Allo studio uno strumento per aiutare chi, ha perso un impiego,e non ha entrate e i lavori “in grigio” non coperti dagli attuali sussidi
di Claudio Tucci
L’emergenza c’è. Nonostante i bonus da 600 euro e la generalizzazione degli ammortizzatori sociali, c’è una fetta del mercato del lavoro che non è intercettata dal Dl «Cura Italia». Ma che ugualmente è colpita dall’emergenza coronavirus, e in molti casi, perdendo lavori e lavoretti, anche in “grigio”, si trova ora senza entrate. Il tema è delicato, e a questa platea che oscilla tra 3-4 milioni se si include tutto il “nero”, a circa 2 milioni se si restringono un po’ le maglie, guarda il reddito d’emergenza allo studio del governo.
Cos’è il reddito d’emergenza
Il tema reddito d’emergenza è stato lanciato nei giorni scorsi dalla vice ministra dell’Economia, Laura Castelli (M5S). In pratica lo strumento dovrebbe essere chiamato a fornire un sussidio, probabilmente temporaneo, a tutte quelle persone, senza più reddito, rimaste senza lavoro e non coperte dagli attuali bonus.

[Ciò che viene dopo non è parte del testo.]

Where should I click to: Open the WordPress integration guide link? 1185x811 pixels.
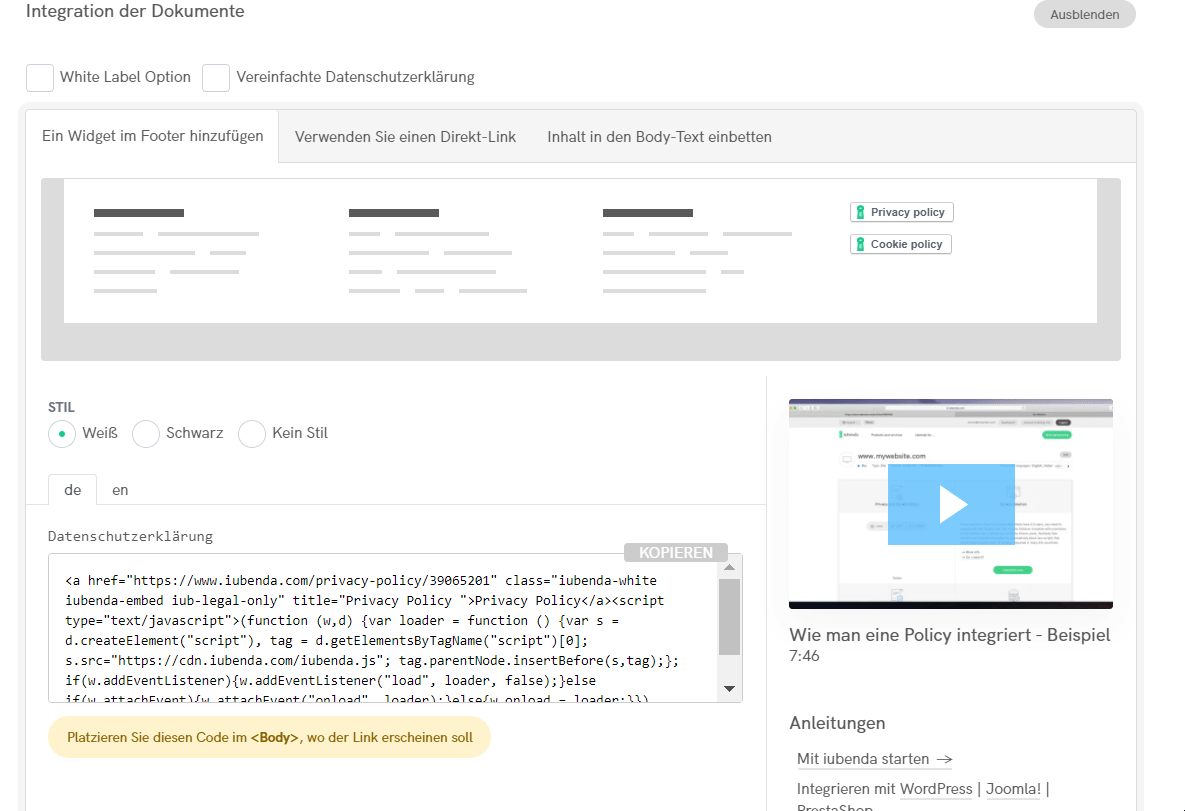coord(936,789)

Lavoratori a termine non rinnovati, colf e badanti
A questo reddito guarderebbero in primis i lavoratori a termine non rinnovati in questa fase. Ma anche colf e badanti. Non solo però. Ci rientrerebbero anche le variegate forme di rapporti di impiego saltuari, stagionali, “grigi”, a patto però che abbiano qualche giornata di lavoro e di contributo alle spalle.

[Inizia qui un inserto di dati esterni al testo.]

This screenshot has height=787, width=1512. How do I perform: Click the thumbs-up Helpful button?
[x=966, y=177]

Prima ipotesi: estendere reddito di cittadinanza
Ecco il tema dei paletti/requisiti diventa decisivo, ed è oggetto di dibattito tra le forze politiche in vista del dl di aprile. Una prima ipotesi è stata avanzata dai 5 Stelle, che hanno parlato della possibilità di allargare le maglie del reddito di cittadinanza. In tal caso, si eliminerebbero o si sospenderebbero per un periodo alcuni dei requisiti di accesso alla misura.
Seconda ipotesi: potenziare fondo ultima istanza
Un’altra ipotesi allo studio è rafforzare il fondo di ultima istanza creato, con una dote da 300 milioni, dal Dl 18. E che oggi garantisce i 600 euro a lavoratori autonomi e professionisti iscritte alle casse. Anche qui si tratterebbe di ridefinirne i criteri di accesso al fondo per ricomprendervi anche le altre tipologie di lavoratori attualmente escluse (ad esempio, colf e badanti o lavoratori a termine non rinnovati).